_WHAT TO WORK ON_
The whole listing is to be set down again without alteration.

_EXERCISE MATERIAL_
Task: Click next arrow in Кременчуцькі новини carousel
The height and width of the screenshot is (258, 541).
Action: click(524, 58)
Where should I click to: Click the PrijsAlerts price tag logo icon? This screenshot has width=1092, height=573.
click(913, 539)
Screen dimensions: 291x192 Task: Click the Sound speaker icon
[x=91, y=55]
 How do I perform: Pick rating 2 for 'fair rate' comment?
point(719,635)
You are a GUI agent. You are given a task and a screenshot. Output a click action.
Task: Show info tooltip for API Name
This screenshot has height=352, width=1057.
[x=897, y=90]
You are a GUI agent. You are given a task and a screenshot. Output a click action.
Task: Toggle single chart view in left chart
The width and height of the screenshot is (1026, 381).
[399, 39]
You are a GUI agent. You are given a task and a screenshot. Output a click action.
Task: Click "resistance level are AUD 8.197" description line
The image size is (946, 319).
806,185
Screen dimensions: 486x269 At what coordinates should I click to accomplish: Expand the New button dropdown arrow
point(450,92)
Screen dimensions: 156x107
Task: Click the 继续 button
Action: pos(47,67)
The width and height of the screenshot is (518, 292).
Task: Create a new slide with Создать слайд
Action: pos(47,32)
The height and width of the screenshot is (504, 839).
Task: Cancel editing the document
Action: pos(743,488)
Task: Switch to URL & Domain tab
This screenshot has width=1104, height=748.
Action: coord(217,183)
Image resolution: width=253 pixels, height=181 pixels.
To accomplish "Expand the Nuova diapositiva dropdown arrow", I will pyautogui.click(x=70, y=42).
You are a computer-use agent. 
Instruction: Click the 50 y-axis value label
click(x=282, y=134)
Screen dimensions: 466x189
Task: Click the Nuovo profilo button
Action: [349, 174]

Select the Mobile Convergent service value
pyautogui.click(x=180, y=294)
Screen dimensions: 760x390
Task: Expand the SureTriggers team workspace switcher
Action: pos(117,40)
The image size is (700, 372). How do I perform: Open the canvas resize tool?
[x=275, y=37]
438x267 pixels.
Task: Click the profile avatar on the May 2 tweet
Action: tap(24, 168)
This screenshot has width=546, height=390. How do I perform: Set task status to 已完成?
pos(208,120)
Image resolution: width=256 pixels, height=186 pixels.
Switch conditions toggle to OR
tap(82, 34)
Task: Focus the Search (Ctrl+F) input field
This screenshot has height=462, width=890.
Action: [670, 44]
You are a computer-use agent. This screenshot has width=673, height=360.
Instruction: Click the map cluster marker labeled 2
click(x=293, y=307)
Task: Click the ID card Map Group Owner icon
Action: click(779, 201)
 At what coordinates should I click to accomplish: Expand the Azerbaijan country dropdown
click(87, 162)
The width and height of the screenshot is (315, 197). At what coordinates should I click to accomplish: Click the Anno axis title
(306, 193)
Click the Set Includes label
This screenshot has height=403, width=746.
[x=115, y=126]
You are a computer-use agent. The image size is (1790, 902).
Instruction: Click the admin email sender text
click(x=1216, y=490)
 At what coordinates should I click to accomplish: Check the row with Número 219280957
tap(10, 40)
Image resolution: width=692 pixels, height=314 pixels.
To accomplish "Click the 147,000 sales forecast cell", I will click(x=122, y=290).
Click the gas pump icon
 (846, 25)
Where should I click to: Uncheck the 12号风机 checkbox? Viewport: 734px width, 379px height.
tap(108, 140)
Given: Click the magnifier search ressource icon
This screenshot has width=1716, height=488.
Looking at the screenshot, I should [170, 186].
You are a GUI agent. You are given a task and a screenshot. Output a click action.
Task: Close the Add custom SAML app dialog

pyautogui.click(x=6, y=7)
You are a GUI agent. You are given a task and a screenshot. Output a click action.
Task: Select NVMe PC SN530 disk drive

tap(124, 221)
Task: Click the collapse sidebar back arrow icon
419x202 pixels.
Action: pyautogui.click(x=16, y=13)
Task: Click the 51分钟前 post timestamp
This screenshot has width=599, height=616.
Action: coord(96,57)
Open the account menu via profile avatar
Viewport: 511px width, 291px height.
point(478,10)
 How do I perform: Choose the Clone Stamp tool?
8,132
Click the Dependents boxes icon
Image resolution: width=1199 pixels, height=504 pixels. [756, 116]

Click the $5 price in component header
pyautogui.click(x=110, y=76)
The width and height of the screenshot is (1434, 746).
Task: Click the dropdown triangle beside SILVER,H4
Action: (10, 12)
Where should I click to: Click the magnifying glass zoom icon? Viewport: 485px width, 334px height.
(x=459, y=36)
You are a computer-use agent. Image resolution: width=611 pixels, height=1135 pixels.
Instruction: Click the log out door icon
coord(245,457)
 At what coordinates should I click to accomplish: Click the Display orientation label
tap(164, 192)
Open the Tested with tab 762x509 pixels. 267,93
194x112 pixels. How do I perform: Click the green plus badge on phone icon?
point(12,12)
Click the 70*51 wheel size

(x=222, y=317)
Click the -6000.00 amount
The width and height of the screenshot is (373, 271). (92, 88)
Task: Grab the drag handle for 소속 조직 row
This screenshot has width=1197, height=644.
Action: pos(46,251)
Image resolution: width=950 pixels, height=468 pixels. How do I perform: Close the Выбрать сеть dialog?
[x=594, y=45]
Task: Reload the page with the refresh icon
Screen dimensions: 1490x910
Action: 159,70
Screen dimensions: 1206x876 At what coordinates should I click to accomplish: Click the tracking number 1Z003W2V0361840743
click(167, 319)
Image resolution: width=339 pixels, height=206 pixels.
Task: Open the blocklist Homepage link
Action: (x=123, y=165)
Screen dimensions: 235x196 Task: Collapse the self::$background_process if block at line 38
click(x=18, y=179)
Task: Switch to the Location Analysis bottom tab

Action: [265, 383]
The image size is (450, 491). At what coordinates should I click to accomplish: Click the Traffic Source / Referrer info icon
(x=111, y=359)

_RESULT OF THE EXERCISE_
Task: Click next arrow in Кременчуцькі новини carousel
The height and width of the screenshot is (258, 541).
Action: click(524, 58)
Where should I click to: Click the PrijsAlerts price tag logo icon? This screenshot has width=1092, height=573.
click(913, 539)
Screen dimensions: 291x192 Task: Click the Sound speaker icon
[x=91, y=55]
 How do I perform: Pick rating 2 for 'fair rate' comment?
point(719,635)
You are a GUI agent. You are given a task and a screenshot. Output a click action.
Task: Show info tooltip for API Name
This screenshot has height=352, width=1057.
[x=897, y=90]
You are a GUI agent. You are given a task and a screenshot. Output a click action.
Task: Toggle single chart view in left chart
The width and height of the screenshot is (1026, 381).
[399, 39]
You are a GUI agent. You are given a task and a screenshot. Output a click action.
Task: Click "resistance level are AUD 8.197" description line
The image size is (946, 319).
806,185
Screen dimensions: 486x269 At what coordinates should I click to accomplish: Expand the New button dropdown arrow
point(450,92)
Screen dimensions: 156x107
Task: Click the 继续 button
Action: pos(47,67)
The width and height of the screenshot is (518, 292).
Task: Create a new slide with Создать слайд
Action: pos(47,32)
The height and width of the screenshot is (504, 839).
Task: Cancel editing the document
Action: pos(743,488)
Task: Switch to URL & Domain tab
This screenshot has width=1104, height=748.
Action: coord(217,183)
Image resolution: width=253 pixels, height=181 pixels.
To accomplish "Expand the Nuova diapositiva dropdown arrow", I will pyautogui.click(x=70, y=42).
You are a computer-use agent. 
Instruction: Click the 50 y-axis value label
click(x=282, y=134)
Screen dimensions: 466x189
Task: Click the Nuovo profilo button
Action: [349, 174]

Select the Mobile Convergent service value
pyautogui.click(x=180, y=294)
Screen dimensions: 760x390
Task: Expand the SureTriggers team workspace switcher
Action: pos(117,40)
The image size is (700, 372). How do I perform: Open the canvas resize tool?
[x=275, y=37]
438x267 pixels.
Task: Click the profile avatar on the May 2 tweet
Action: tap(24, 168)
This screenshot has width=546, height=390. How do I perform: Set task status to 已完成?
pos(208,120)
Image resolution: width=256 pixels, height=186 pixels.
Switch conditions toggle to OR
tap(82, 34)
Task: Focus the Search (Ctrl+F) input field
This screenshot has height=462, width=890.
Action: [670, 44]
You are a computer-use agent. This screenshot has width=673, height=360.
Instruction: Click the map cluster marker labeled 2
click(x=293, y=307)
Task: Click the ID card Map Group Owner icon
Action: click(779, 201)
 At what coordinates should I click to accomplish: Expand the Azerbaijan country dropdown
click(87, 162)
The width and height of the screenshot is (315, 197). At what coordinates should I click to accomplish: Click the Anno axis title
(306, 193)
Click the Set Includes label
This screenshot has height=403, width=746.
[x=115, y=126]
You are a computer-use agent. The image size is (1790, 902).
Instruction: Click the admin email sender text
click(x=1216, y=490)
 At what coordinates should I click to accomplish: Check the row with Número 219280957
tap(10, 40)
Image resolution: width=692 pixels, height=314 pixels.
To accomplish "Click the 147,000 sales forecast cell", I will click(x=122, y=290).
Click the gas pump icon
 (846, 25)
Where should I click to: Uncheck the 12号风机 checkbox? Viewport: 734px width, 379px height.
tap(108, 140)
Given: Click the magnifier search ressource icon
This screenshot has width=1716, height=488.
Looking at the screenshot, I should [170, 186].
You are a GUI agent. You are given a task and a screenshot. Output a click action.
Task: Close the Add custom SAML app dialog

pyautogui.click(x=6, y=7)
You are a GUI agent. You are given a task and a screenshot. Output a click action.
Task: Select NVMe PC SN530 disk drive

tap(124, 221)
Task: Click the collapse sidebar back arrow icon
419x202 pixels.
Action: pyautogui.click(x=16, y=13)
Task: Click the 51分钟前 post timestamp
This screenshot has width=599, height=616.
Action: coord(96,57)
Open the account menu via profile avatar
Viewport: 511px width, 291px height.
point(478,10)
 How do I perform: Choose the Clone Stamp tool?
8,132
Click the Dependents boxes icon
Image resolution: width=1199 pixels, height=504 pixels. [756, 116]

Click the $5 price in component header
pyautogui.click(x=110, y=76)
The width and height of the screenshot is (1434, 746).
Task: Click the dropdown triangle beside SILVER,H4
Action: (10, 12)
Where should I click to: Click the magnifying glass zoom icon? Viewport: 485px width, 334px height.
(x=459, y=36)
You are a computer-use agent. Image resolution: width=611 pixels, height=1135 pixels.
Instruction: Click the log out door icon
coord(245,457)
 At what coordinates should I click to accomplish: Click the Display orientation label
tap(164, 192)
Open the Tested with tab 762x509 pixels. 267,93
194x112 pixels. How do I perform: Click the green plus badge on phone icon?
point(12,12)
Click the 70*51 wheel size

(x=222, y=317)
Click the -6000.00 amount
The width and height of the screenshot is (373, 271). (92, 88)
Task: Grab the drag handle for 소속 조직 row
This screenshot has width=1197, height=644.
Action: pos(46,251)
Image resolution: width=950 pixels, height=468 pixels. How do I perform: Close the Выбрать сеть dialog?
[x=594, y=45]
Task: Reload the page with the refresh icon
Screen dimensions: 1490x910
Action: 159,70
Screen dimensions: 1206x876 At what coordinates should I click to accomplish: Click the tracking number 1Z003W2V0361840743
click(167, 319)
Image resolution: width=339 pixels, height=206 pixels.
Task: Open the blocklist Homepage link
Action: (x=123, y=165)
Screen dimensions: 235x196 Task: Collapse the self::$background_process if block at line 38
click(x=18, y=179)
Task: Switch to the Location Analysis bottom tab

Action: [265, 383]
The image size is (450, 491). At what coordinates should I click to accomplish: Click the Traffic Source / Referrer info icon
(x=111, y=359)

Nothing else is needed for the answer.